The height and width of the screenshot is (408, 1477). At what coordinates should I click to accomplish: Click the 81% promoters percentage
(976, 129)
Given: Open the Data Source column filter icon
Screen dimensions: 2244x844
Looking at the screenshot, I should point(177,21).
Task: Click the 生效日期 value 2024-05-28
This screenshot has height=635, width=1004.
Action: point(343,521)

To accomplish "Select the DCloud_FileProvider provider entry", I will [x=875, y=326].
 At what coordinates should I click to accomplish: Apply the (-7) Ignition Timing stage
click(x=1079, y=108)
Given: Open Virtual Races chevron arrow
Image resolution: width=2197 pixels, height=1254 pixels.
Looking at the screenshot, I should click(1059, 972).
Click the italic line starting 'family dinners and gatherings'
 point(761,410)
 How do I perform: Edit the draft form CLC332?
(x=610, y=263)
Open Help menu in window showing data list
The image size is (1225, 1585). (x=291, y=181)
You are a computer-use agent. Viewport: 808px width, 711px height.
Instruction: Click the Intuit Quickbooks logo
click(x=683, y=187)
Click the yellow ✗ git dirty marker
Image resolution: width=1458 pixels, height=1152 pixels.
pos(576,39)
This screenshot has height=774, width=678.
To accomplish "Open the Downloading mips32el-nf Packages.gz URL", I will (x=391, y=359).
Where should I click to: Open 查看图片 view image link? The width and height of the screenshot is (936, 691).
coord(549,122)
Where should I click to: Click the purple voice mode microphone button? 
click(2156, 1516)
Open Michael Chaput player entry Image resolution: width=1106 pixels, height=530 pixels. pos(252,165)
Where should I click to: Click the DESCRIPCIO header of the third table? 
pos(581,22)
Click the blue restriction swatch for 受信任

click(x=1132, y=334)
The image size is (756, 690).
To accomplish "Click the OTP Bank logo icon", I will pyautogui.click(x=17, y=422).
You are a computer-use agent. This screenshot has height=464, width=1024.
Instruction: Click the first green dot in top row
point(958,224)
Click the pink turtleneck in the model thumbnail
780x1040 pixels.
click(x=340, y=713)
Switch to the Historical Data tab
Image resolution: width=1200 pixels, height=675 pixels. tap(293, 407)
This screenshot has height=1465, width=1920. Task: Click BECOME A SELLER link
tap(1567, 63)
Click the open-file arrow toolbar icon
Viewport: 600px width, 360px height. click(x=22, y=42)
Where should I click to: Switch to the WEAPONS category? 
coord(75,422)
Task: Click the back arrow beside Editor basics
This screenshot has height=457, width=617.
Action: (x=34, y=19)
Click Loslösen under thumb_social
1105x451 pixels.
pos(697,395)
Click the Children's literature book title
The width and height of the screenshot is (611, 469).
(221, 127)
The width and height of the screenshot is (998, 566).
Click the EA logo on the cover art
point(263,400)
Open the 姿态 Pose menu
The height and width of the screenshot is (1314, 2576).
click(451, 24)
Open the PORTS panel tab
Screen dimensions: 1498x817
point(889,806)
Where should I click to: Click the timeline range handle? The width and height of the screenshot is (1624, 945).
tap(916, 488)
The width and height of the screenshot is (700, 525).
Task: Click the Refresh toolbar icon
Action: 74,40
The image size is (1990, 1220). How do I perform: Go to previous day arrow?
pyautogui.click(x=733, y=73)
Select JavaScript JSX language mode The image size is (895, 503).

Directive – Reproduce all of the data above verbatim, keeping every line unchanged and in its original order.

Solution to this task –
The height and width of the screenshot is (408, 1477). At what coordinates should I click to accomplish: Click the 81% promoters percentage
(976, 129)
Given: Open the Data Source column filter icon
Screen dimensions: 2244x844
Looking at the screenshot, I should point(177,21).
Task: Click the 生效日期 value 2024-05-28
This screenshot has height=635, width=1004.
Action: point(343,521)

To accomplish "Select the DCloud_FileProvider provider entry", I will [x=875, y=326].
 At what coordinates should I click to accomplish: Apply the (-7) Ignition Timing stage
click(x=1079, y=108)
Given: Open Virtual Races chevron arrow
Image resolution: width=2197 pixels, height=1254 pixels.
Looking at the screenshot, I should click(1059, 972).
Click the italic line starting 'family dinners and gatherings'
 point(761,410)
 How do I perform: Edit the draft form CLC332?
(x=610, y=263)
Open Help menu in window showing data list
The image size is (1225, 1585). (x=291, y=181)
You are a computer-use agent. Viewport: 808px width, 711px height.
Instruction: Click the Intuit Quickbooks logo
click(x=683, y=187)
Click the yellow ✗ git dirty marker
Image resolution: width=1458 pixels, height=1152 pixels.
pos(576,39)
This screenshot has height=774, width=678.
To accomplish "Open the Downloading mips32el-nf Packages.gz URL", I will (x=391, y=359).
Where should I click to: Open 查看图片 view image link? The width and height of the screenshot is (936, 691).
coord(549,122)
Where should I click to: Click the purple voice mode microphone button? 
click(2156, 1516)
Open Michael Chaput player entry Image resolution: width=1106 pixels, height=530 pixels. pos(252,165)
Where should I click to: Click the DESCRIPCIO header of the third table? 
pos(581,22)
Click the blue restriction swatch for 受信任

click(x=1132, y=334)
The image size is (756, 690).
To accomplish "Click the OTP Bank logo icon", I will pyautogui.click(x=17, y=422).
You are a computer-use agent. This screenshot has height=464, width=1024.
Instruction: Click the first green dot in top row
point(958,224)
Click the pink turtleneck in the model thumbnail
780x1040 pixels.
click(x=340, y=713)
Switch to the Historical Data tab
Image resolution: width=1200 pixels, height=675 pixels. tap(293, 407)
This screenshot has height=1465, width=1920. Task: Click BECOME A SELLER link
tap(1567, 63)
Click the open-file arrow toolbar icon
Viewport: 600px width, 360px height. click(x=22, y=42)
Where should I click to: Switch to the WEAPONS category? 
coord(75,422)
Task: Click the back arrow beside Editor basics
This screenshot has height=457, width=617.
Action: (x=34, y=19)
Click Loslösen under thumb_social
1105x451 pixels.
pos(697,395)
Click the Children's literature book title
The width and height of the screenshot is (611, 469).
(221, 127)
The width and height of the screenshot is (998, 566).
Click the EA logo on the cover art
point(263,400)
Open the 姿态 Pose menu
The height and width of the screenshot is (1314, 2576).
click(451, 24)
Open the PORTS panel tab
Screen dimensions: 1498x817
point(889,806)
Where should I click to: Click the timeline range handle? The width and height of the screenshot is (1624, 945).
tap(916, 488)
The width and height of the screenshot is (700, 525).
Task: Click the Refresh toolbar icon
Action: 74,40
The image size is (1990, 1220). How do I perform: Go to previous day arrow?
pyautogui.click(x=733, y=73)
Select JavaScript JSX language mode The image size is (895, 503).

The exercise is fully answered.